TEXTE —

J'avais d'ailleurs discuté avec Maxime Bourrigan de l'ambiguïté du "leur", et ce dans diverses langues. Commençons par un exemple : "on a volé leurs ballons aux élèves" : est-ce que chaque élève avait un ballon, ou plusieurs ballons ? "On a volé leur ballon aux élèves" : est-ce que chaque élève avait un ballon, ou bien est-ce qu'ils avaient tous un ballon en commun ?

Il y a en fait 6 cas possibles pour exprimer l'appartenance :
1- une personne a un objet,
2- une personne a plusieurs objets,
3- plusieurs personnes ont un objet chacune,
4- plusieurs personnes ont plusieurs objets chacune,
5- plusieurs personnes partagent un objet,
6- plusieurs personnes partagent plusieurs objets.

OBJECTIF DE L'EXERCICE —
Répondez aux questions suivantes d'après le texte sur l'ambiguïté de « leur ».
1. Avec qui l'ambiguïté du « leur » avait-elle été discutée ?
2. Combien de cas possibles le texte distingue-t-il pour exprimer l'appartenance ?
3. Quel est le cinquième de ces cas ?

DONNÉES RECUEILLIES —

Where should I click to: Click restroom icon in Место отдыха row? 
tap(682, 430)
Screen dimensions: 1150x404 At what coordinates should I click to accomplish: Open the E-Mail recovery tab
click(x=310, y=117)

TÂCHE ACCOMPLIE —
1. Avec Maxime Bourrigan.
2. Six cas.
3. Plusieurs personnes partagent un objet.